If your child has been in contact with a pregnant woman, a baby under a week old or anyone undergoing chemotherapy, it’s important to inform that person or their responsible adult of the potential risk so that they can seek advice from their healthcare advisor.

Potential causes of childhood rashes

Chickenpox

Chickenpox is a common childhood illness characterised by its itchy, fluid-filled, blister-like spots. The spots can appear anywhere in the body, including inside the mouth. It’s usually manageable at home, although there can be complications. “If your child still has a fever four days after the first spot has appeared, is extremely miserable or irritable, or becomes dehydrated, then you need to seek medical attention,” explains Bugembe.

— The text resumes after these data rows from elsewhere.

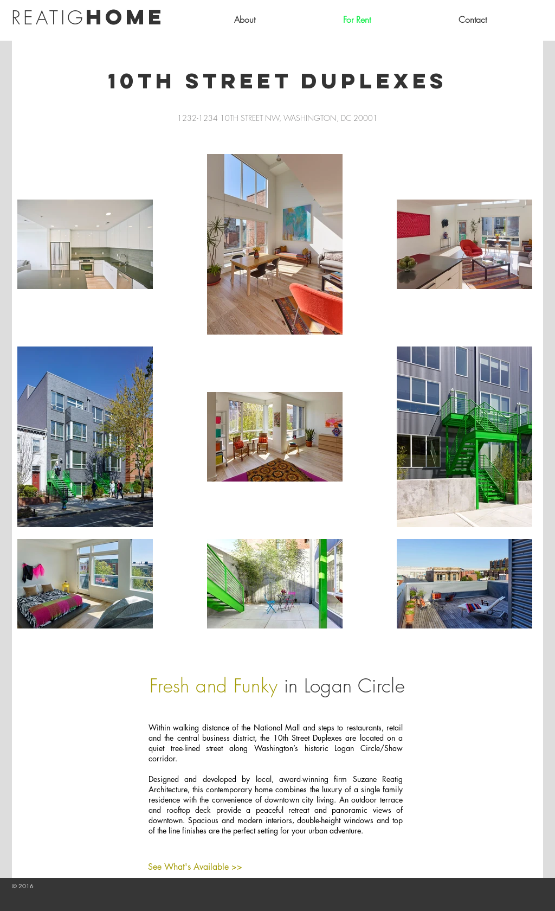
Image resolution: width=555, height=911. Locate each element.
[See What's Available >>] (195, 867)
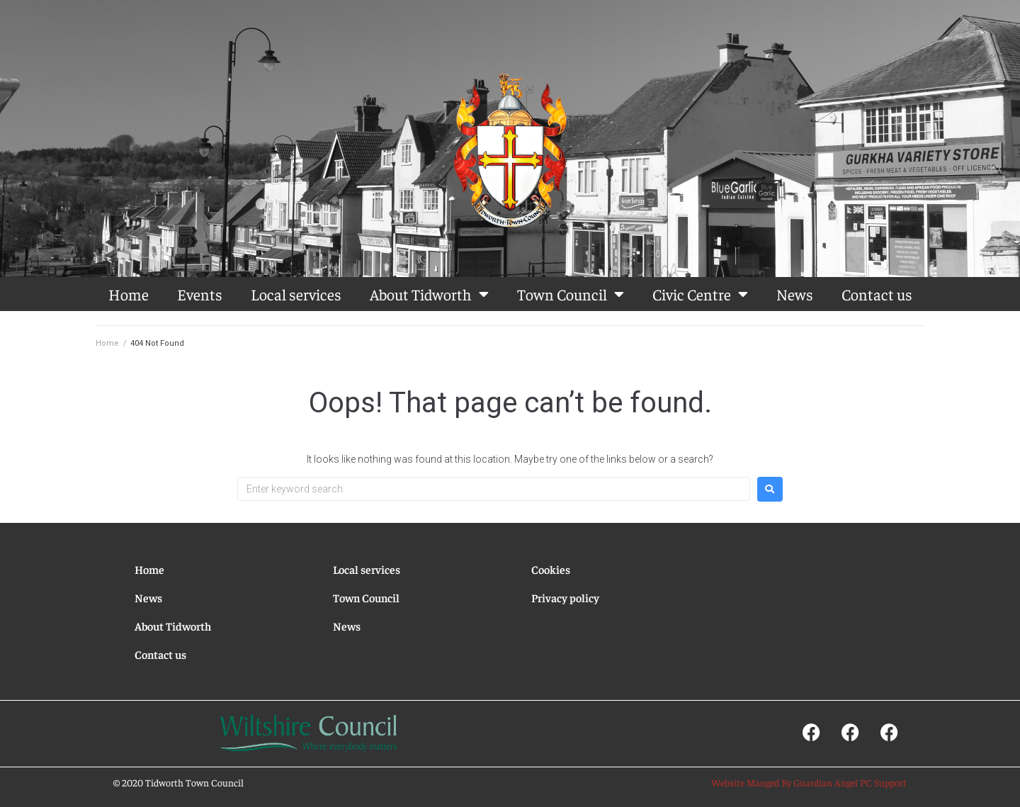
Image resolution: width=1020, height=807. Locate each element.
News (794, 294)
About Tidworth (429, 294)
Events (199, 294)
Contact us (877, 294)
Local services (296, 294)
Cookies (550, 569)
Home (128, 294)
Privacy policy (565, 597)
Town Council (570, 294)
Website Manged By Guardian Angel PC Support (809, 782)
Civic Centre (700, 294)
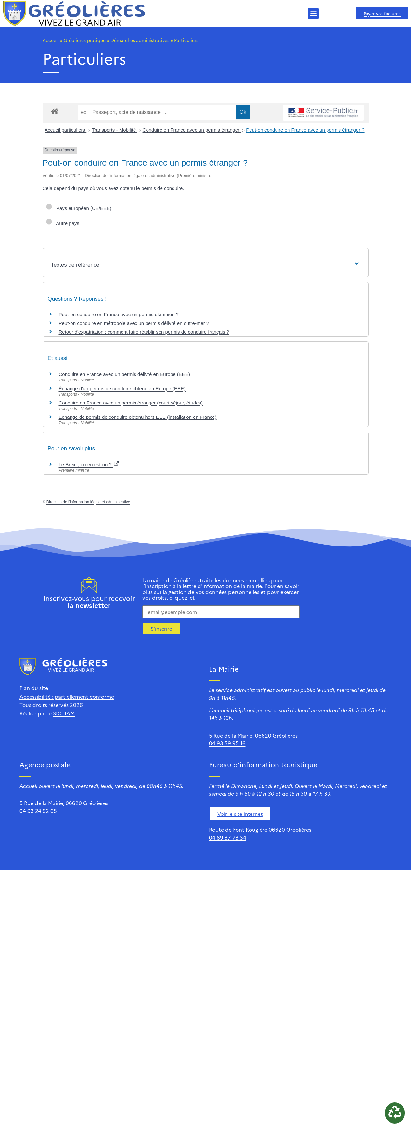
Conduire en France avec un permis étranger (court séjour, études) (131, 402)
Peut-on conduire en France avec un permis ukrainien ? (119, 314)
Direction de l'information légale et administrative (88, 502)
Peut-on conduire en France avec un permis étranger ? (305, 130)
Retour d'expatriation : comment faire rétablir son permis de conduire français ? (144, 332)
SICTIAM (64, 713)
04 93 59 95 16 (227, 743)
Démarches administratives (139, 40)
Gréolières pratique (85, 40)
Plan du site (33, 687)
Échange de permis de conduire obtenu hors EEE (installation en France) (138, 417)
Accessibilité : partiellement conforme (66, 696)
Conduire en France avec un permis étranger (192, 130)
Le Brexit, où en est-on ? (89, 464)
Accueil (51, 40)
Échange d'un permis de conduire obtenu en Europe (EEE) (122, 388)
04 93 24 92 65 (38, 810)
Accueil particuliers (65, 130)
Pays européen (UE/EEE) (79, 208)
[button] (313, 13)
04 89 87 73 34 (227, 837)
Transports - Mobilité (114, 130)
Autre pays (62, 223)
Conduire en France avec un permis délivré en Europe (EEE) (124, 374)
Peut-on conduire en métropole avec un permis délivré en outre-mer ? (134, 323)
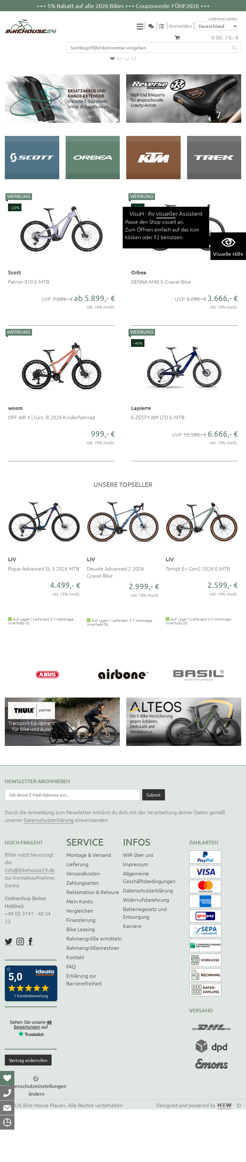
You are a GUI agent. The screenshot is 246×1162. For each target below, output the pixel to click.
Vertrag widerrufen (28, 1112)
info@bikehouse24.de (30, 921)
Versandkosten (83, 925)
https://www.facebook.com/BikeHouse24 (30, 994)
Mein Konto (79, 953)
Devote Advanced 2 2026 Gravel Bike (115, 624)
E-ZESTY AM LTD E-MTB (157, 469)
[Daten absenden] (153, 847)
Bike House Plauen (44, 1157)
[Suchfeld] (147, 47)
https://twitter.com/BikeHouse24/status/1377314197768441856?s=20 (8, 994)
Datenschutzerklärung (49, 871)
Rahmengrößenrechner (92, 999)
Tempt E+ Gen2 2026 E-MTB (198, 620)
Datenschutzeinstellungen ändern (36, 1142)
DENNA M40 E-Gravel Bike (161, 334)
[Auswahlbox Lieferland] (216, 26)
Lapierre (141, 460)
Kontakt (75, 1009)
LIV (12, 611)
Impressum (135, 916)
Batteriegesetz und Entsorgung (145, 964)
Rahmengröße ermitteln (94, 990)
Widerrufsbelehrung (146, 951)
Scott (14, 324)
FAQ (71, 1018)
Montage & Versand (88, 906)
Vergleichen (79, 962)
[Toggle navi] (141, 26)
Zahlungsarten (82, 934)
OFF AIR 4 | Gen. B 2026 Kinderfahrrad (51, 469)
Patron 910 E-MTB (28, 334)
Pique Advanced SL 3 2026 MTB (43, 620)
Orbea (138, 324)
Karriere (132, 978)
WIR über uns (138, 906)
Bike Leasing (80, 981)
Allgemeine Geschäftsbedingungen (149, 929)
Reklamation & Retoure (92, 944)
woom (15, 460)
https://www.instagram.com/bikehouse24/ (20, 994)
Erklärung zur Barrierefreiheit (84, 1031)
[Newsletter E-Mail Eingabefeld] (72, 847)
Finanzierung (80, 971)
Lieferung (77, 916)
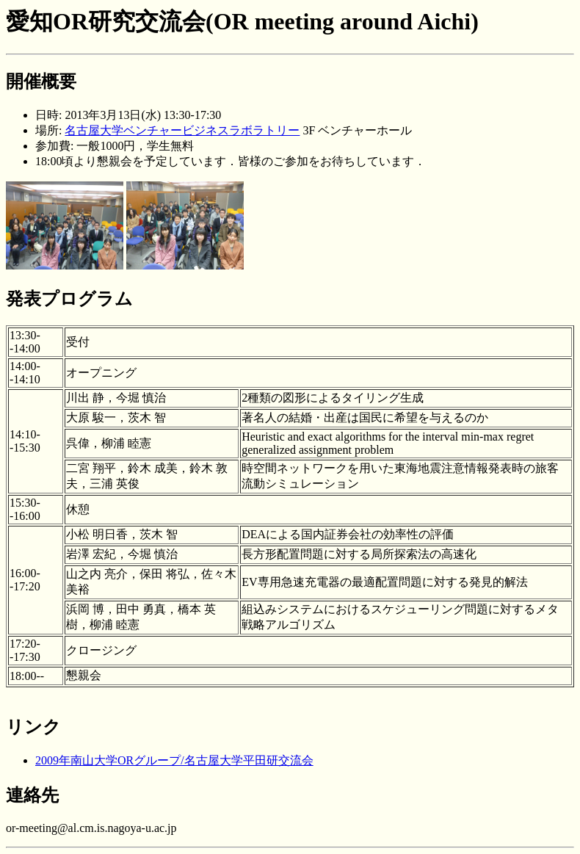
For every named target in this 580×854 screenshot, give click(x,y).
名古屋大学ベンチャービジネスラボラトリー (182, 130)
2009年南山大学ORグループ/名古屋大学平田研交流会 (174, 760)
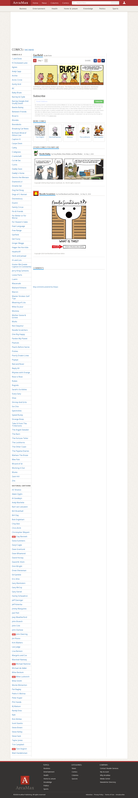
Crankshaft (17, 156)
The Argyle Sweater (20, 429)
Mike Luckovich (20, 676)
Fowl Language (18, 226)
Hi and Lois (17, 260)
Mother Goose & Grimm (19, 316)
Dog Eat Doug (18, 190)
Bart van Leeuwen (20, 506)
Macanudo (16, 283)
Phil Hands (16, 702)
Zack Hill (16, 476)
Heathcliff (16, 251)
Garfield (15, 234)
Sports (115, 8)
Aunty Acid (16, 84)
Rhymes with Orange (21, 372)
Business (23, 8)
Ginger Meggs (18, 243)
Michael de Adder (19, 668)
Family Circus (17, 207)
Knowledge (88, 8)
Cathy (14, 147)
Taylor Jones (17, 740)
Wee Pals (16, 459)
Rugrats (15, 385)
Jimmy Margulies (19, 608)
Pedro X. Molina (18, 693)
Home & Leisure (71, 8)
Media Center (105, 779)
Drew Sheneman (19, 570)
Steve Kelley (17, 732)
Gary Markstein (18, 583)
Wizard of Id (17, 463)
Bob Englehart (18, 519)
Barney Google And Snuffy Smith (20, 102)
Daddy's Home (18, 173)
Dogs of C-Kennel (19, 194)
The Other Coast (19, 446)
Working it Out (18, 468)
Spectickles (17, 410)
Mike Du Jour (17, 306)
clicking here (52, 115)
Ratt (13, 715)
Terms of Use (109, 795)
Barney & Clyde (18, 97)
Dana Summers (18, 540)
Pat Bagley (16, 689)
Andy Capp (16, 71)
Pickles (15, 351)
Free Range (17, 230)
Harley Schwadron (20, 596)
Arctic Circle (17, 80)
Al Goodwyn (17, 498)
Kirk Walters (17, 642)
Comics (74, 772)
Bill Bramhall (17, 511)
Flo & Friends (17, 211)
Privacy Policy (98, 795)
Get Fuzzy (16, 239)
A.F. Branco (16, 490)
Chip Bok (16, 523)
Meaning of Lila (18, 302)
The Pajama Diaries (20, 451)
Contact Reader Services (109, 768)
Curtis (14, 164)
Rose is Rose (17, 376)
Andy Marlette (18, 502)
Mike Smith (17, 681)
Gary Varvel (17, 591)
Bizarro (15, 116)
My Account (104, 772)
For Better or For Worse (19, 216)
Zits (13, 480)
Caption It (16, 139)
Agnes (14, 67)
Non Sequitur (18, 326)
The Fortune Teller (20, 438)
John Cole (16, 625)
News (74, 768)
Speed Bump (17, 415)
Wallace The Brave (20, 455)
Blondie (15, 120)
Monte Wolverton (19, 685)
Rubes (14, 381)
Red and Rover (18, 364)
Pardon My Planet (19, 338)
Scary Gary (16, 393)
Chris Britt (16, 528)
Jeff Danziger (17, 600)
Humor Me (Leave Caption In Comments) (21, 265)
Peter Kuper (17, 698)
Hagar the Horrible (20, 247)
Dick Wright (17, 566)
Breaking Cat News (20, 128)
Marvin (15, 292)
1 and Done (17, 58)
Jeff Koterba (17, 604)
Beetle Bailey (17, 107)
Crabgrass (16, 152)
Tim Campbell (18, 744)
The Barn (16, 434)
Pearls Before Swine (21, 347)
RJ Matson (16, 706)
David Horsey (17, 557)
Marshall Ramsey (19, 659)
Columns (75, 775)
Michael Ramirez (21, 664)
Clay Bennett (19, 536)
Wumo (14, 472)
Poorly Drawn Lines (20, 355)
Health (54, 8)
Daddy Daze (17, 169)
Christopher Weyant (20, 532)
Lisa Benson (17, 651)
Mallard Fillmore (19, 287)
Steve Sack (16, 736)
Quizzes (75, 779)
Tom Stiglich (19, 749)
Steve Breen (17, 727)
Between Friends (19, 111)
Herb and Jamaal (19, 256)
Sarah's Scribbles (19, 389)
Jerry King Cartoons (20, 270)
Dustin (15, 203)
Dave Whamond (18, 553)
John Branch (17, 621)
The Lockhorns (18, 442)
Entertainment (39, 8)
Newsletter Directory (108, 782)
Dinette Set (17, 186)
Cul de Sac (16, 160)
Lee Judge (16, 647)
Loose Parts (17, 275)
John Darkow (17, 630)
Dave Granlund (18, 549)
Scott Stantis (17, 723)
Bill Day (15, 515)
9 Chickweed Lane (19, 63)
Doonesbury (17, 198)
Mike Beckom (18, 672)
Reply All (16, 368)
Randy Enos (17, 710)
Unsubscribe (120, 795)
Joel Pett (15, 613)
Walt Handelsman (19, 753)
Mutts (14, 321)
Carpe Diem (17, 143)
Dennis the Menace (20, 177)
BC (13, 88)
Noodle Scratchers (20, 330)
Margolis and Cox (19, 655)
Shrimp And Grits (19, 402)
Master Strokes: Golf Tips (21, 297)
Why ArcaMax (105, 775)
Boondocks (16, 124)
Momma (15, 311)
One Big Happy (18, 334)
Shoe (14, 398)
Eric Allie (16, 579)
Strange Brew (18, 419)
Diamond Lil (17, 181)
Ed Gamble (16, 574)
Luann (14, 279)
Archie (14, 75)
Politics (102, 8)
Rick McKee (17, 719)
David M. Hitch (18, 562)
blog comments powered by (45, 287)
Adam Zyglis (17, 494)
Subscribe (98, 101)
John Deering (19, 634)
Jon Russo (16, 638)
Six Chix (15, 406)
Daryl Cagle (17, 545)
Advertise (89, 795)
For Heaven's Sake (20, 222)
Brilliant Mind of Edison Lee (19, 134)
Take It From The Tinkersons (19, 424)
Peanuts (15, 343)
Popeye (15, 359)
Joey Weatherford (19, 617)
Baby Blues (17, 92)
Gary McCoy (17, 587)
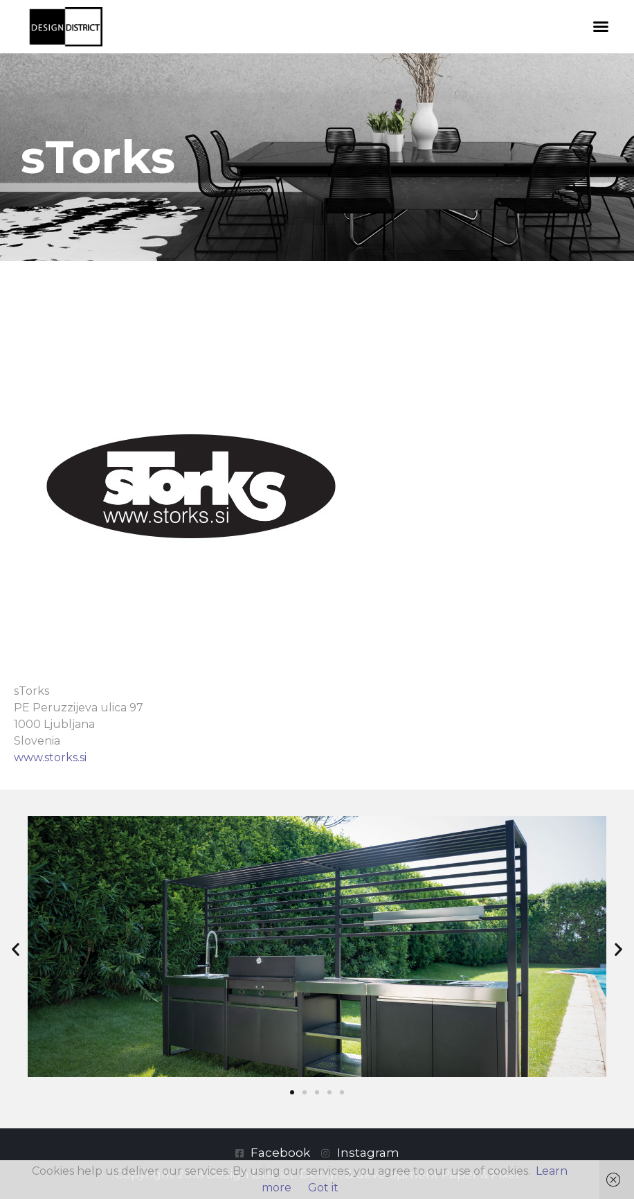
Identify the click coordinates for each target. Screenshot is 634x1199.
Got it (323, 1187)
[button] (600, 26)
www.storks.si (50, 757)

Hand, foot and mouth disease

Hand, foot and mouth disease causes spots on the hands and feet, as well as painful mouth ulcers. Whilst the condition can be distressing for children, the virus should clear up on its own within 7-10 days.

Scarlet fever

Scarlet fever causes a rough-feeling dark pink rash, which often causes itching. Children usually experience a temperature, as well as a headache and sore throat a few days before developing the rash. See your GP, as your child may need antibiotics.

Measles

Measles is characterised by red-brown blotches, accompanied by fever. Whilst it usually passes in just over a week, there can be complications. Call your GP if you suspect your child has measles.

Heat rash

This rash can be identified by its small spots which can make a child’s skin feel prickly or stingy. It may occur when a child gets too hot in their clothing, or when the weather is hot or humid outside.

Slapped cheek disease

As you might imagine, the rash for slapped cheek appears on one or both cheeks. It usually clears up in a short period without needing additional treatment.

Meningitis

Meningitis is a serious infection and needs immediate treatment. One of the most serious bacterial causes of meningitis is a germ called the meningococcus. If it gets into the bloodstream (septicaemia) is can cause a rash. This is characterised by small, red spots that often look like pinpricks to begin with. These spread rapidly and become larger, darker and blotchier in appearance. If your child develops this rash, it’s important to do the glass test and seek medical attention immediately.